- Request
Pick up the article on the cyber–maritime security nexus after its final sentence and continue it in the same register.
:: Document extract ::
The cyber–maritime security nexus and priorities for UK–Australia–ASEAN cooperation
31 Mar 2022| and

The UK government’s Integrated review of security, defence, development and foreign policy presents the Indo-Pacific as a region of increasing geopolitical and economic importance over the next decade and suggests that competition will play out in ‘regional militarisation, maritime tensions and contest over the rules and norms linked to trade and technology’.

The contested and congested oceans and connectivity links that make up the Indo-Pacific form an epicentre of great-power competition in which Southeast Asia is central.

Closer engagement with ASEAN states is therefore an essential part of a strategy that seeks to position the UK as a global actor in the era of strategic competition. But Britain is not alone, and an increasing number of other European countries are reasserting their positions in the region too.

Following the British government’s announcement of its Indo-Pacific tilt, in 2021 the UK became the newest ASEAN dialogue partner (Australia was the first, in 1974) and deployed a carrier strike group  to tour the Indo-Pacific. Operation Fortis was the UK’s largest operational naval deployment to Asia since the 1997 handover of Hong Kong.

In the wake of the AUKUS announcement and in light of the UK’s broader maritime ambitions, how can the UK work with Australia to contribute to maritime security in the Indo-Pacific? What can they jointly bring to this crowded space? And how can ‘external powers’ engage with ASEAN states in areas of common interest while circumventing sensitivities and avoiding raising tensions?

In a new ASPI report, released today, UK, Australia and ASEAN cooperation for safer seas: a case for elevating the cyber–maritime security nexus, we identify cybersecurity and technology capacity-building as priorities for UK–Australia–ASEAN cooperation in maritime security. This is a value-adding area that draws on the strengths of the UK and Australia to foster partnerships with non-military actors and addresses civilian-related aspects of maritime security.

The list of cyber incidents affecting maritime security is slowly but steadily growing and includes the malfunctioning of critical control systems, the exfiltration of sensitive data, the manipulation of systems to allow trafficking and smuggling to occur unnoticed, commercial and military espionage, spoofing of navigation systems, and manipulation of identification transmissions. While digitisation and automation of processes have been a priority for the maritime industry, cybersecurity has been lagging other comparable critical sectors of the global economy.

A first steppingstone for cybersecurity capability is access to incident-response resources. Some initiatives have been undertaken, including by Singapore’s port authority and maritime-focused cybersecurity companies, but altogether these efforts are just a drop in the ocean, given the magnitude of Southeast Asia’s maritime activity and the lack of an industry- and region-wide approach to and apprehension of the risk.
:::
:: Record extracts ::
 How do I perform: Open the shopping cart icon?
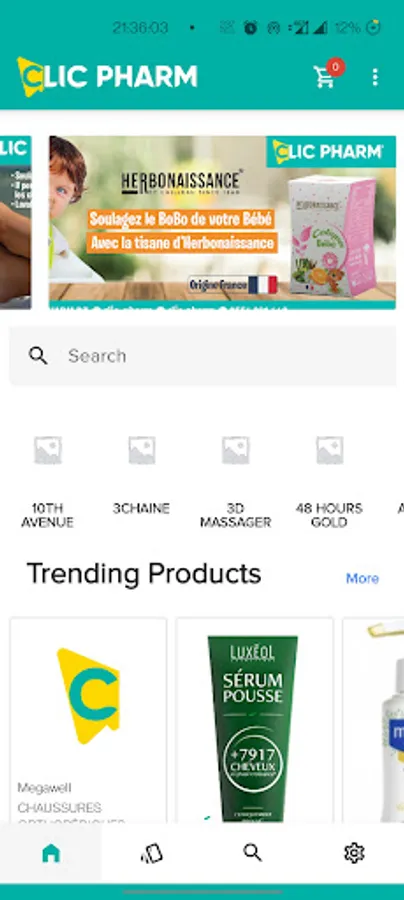(x=325, y=77)
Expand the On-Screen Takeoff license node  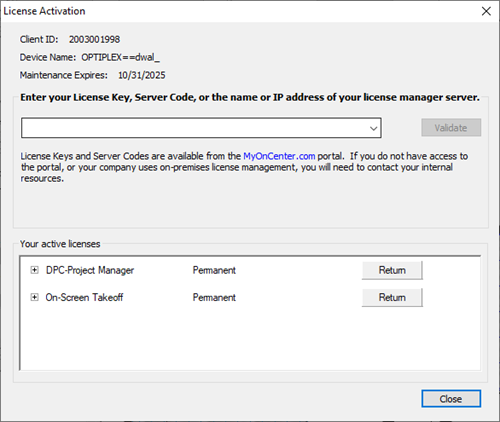click(34, 297)
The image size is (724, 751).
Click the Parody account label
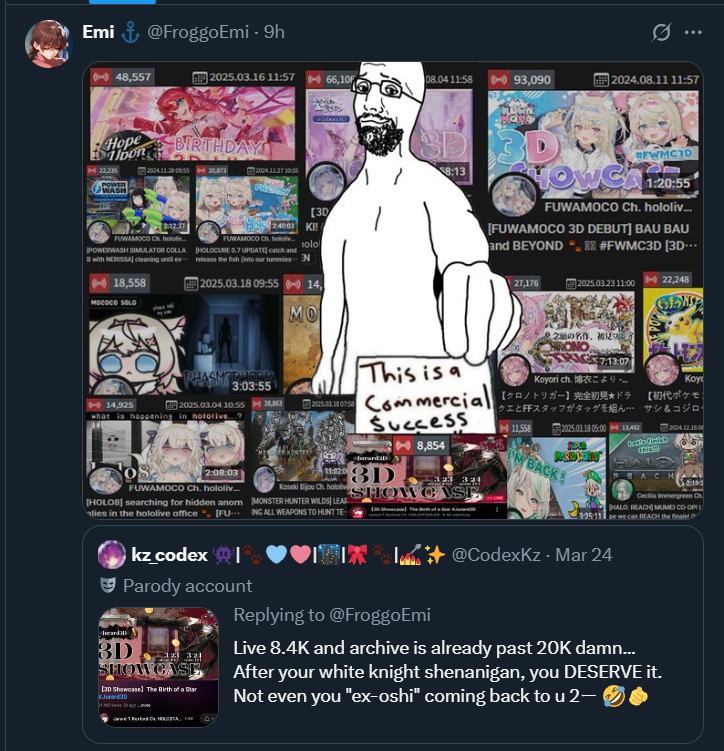click(188, 586)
:::
- Reply
Risks aside, digital and emerging technologies are presenting marine industries with huge potential. Access to ‘maritime big data’, in combination with applications based on artificial intelligence and machine learning, will help to inform decisions on the most efficient routing; precise and reliable forecasting of scheduled arrivals; docking, off-boarding, load forwarding and reloading; and insurance of risks related to maintenance and accidents.

The Verumar project in the Philippines identified nine groups of technologies that are disrupting conventional fishing and other marine economic activities. Collecting and analysing meteorological, oceanographic and hydrographic data is helping efforts to support responsible fishing and combat illegal, unreported and unregulated fishing; track of maritime pollution; and monitor maritime economic resources and biodiversity.

Strengthening capabilities for maritime domain awareness through the adoption of digital technologies serves joint UK–Australia–ASEAN interests and their respective industries. The UK and Australia would be well placed to take responsibility for standard-setting in the development and deployment of these emerging technologies so that they reflect shared norms and the needs of the Indo-Pacific maritime community.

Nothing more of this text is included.